More than 120 golfers teed off on June 13 at University Life’s Diversity Scholarship Golf Classic. Held at the Westfields Golf Club, the annual event supports student scholarships in George Mason University’s Early Identification Program (EIP) and the Student Transition Empowerment Program (STEP).
Since the tournament debuted in 1995, it has raised more than $800,000 to support scholarships and aid for first-generation college students, and more than 250 scholarships have been awarded.
Sandy Spring Bank, the tournament’s title sponsor for 12 years, and a dedicated group of University Life Advisory Board members and friends work tirelessly to make the event a success each year to benefit Mason students.
“We are grateful for the team that plans and organizes the golf classic,” says Alissa Karton, assistant to the vice president for University Life. “They have close community and business ties, which brings back a loyal group of sponsors and participants every year.”

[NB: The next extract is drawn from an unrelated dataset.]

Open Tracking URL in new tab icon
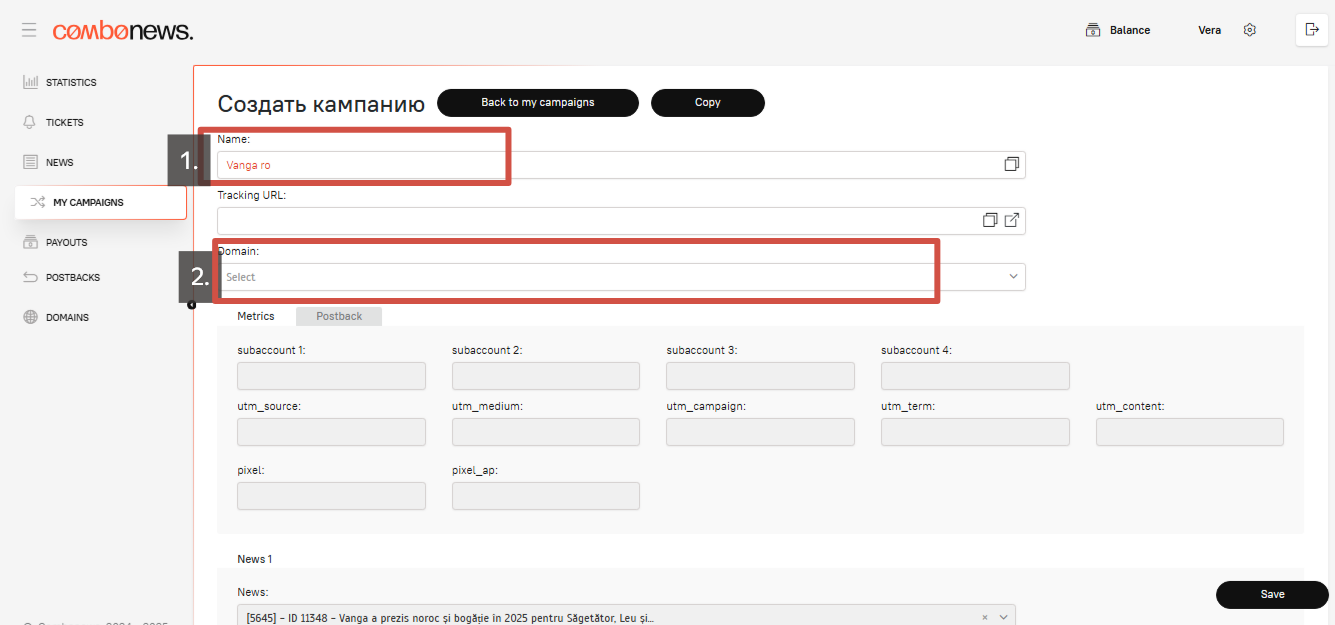 click(1011, 220)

Founded in 1987, EIP supports the academic, career, and personal development of first-generation college-bound students. Each year EIP accepts a new class of approximately 170 rising eighth graders from seven school districts in Northern Virginia. During students’ time in EIP, they receive year-round, multi-year supports such as mentoring, tutoring, STEM enrichment, and a plethora of other programs designed to aid in their academic and personal success, preparation for college, and career readiness.

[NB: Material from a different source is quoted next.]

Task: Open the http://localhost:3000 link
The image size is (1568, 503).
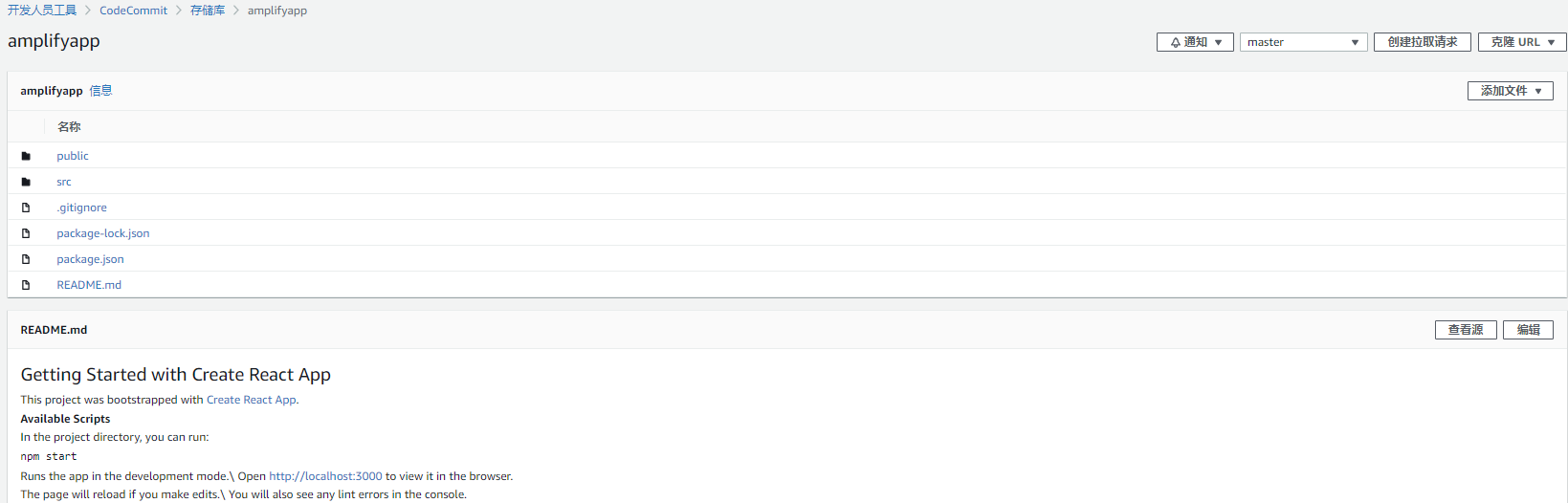Action: [325, 476]
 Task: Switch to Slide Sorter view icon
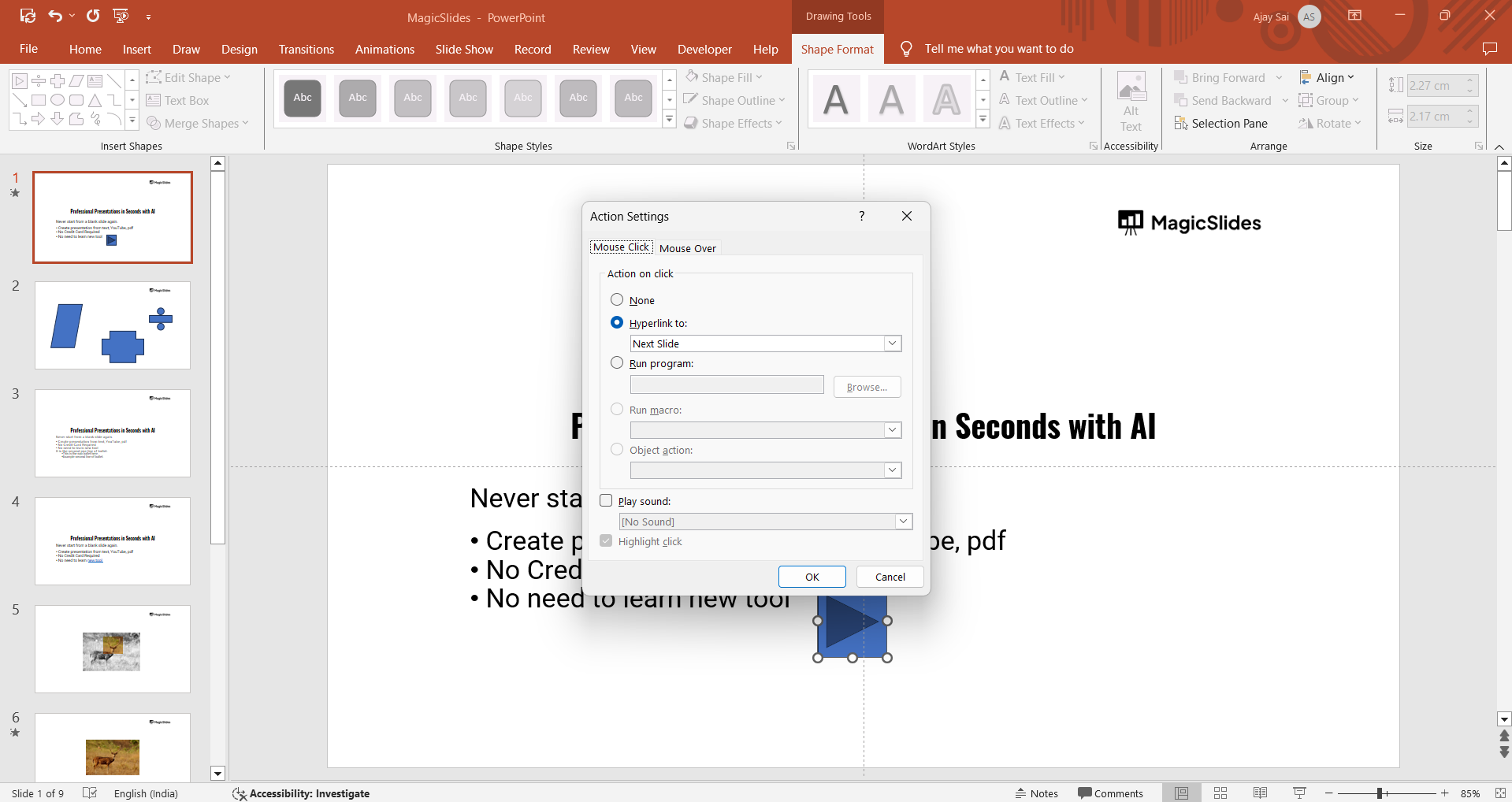1220,793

Students “graduate” from the program after their senior year in high school and if they meet Mason’s admission requirements are automatically accepted into Mason. With its 2022 class, EIP saw 96% of 112 high school graduates enroll in college. More than 200 EIP alumni currently attend Mason, many of whom receive scholarships and book awards funded by the Golf Classic.
STEP was started in 1990 to help underrepresented Virginia residents complete college. Each year, the program hosts 30-50 incoming Mason students, who are the first in their families to pursue a four-year degree. For six weeks during its summer program, the students live on campus, take courses together, and receive mentorship support.
Students who complete the summer program become STEP Scholars. These scholars have a higher retention rate than the general Mason student body, are highly engaged in the campus community, and serve as mentors for future STEP participants. Many STEP scholars receive scholarships funded by the golf tournament during their time at Mason, giving them added support to stay in school and graduate on time.
“The Diversity Scholarship Golf Classic is a perfect example of a community coming together for a common goal—to ensure first-generation college students can achieve their dream of going to college,” said Kaitlin Cicchetti, director of advancement for University Life.
She added, “To know that this event has been happening for 26 years, and that many of our players and sponsors have been supporting us since day one, it makes what we’ve achieved together even more special.”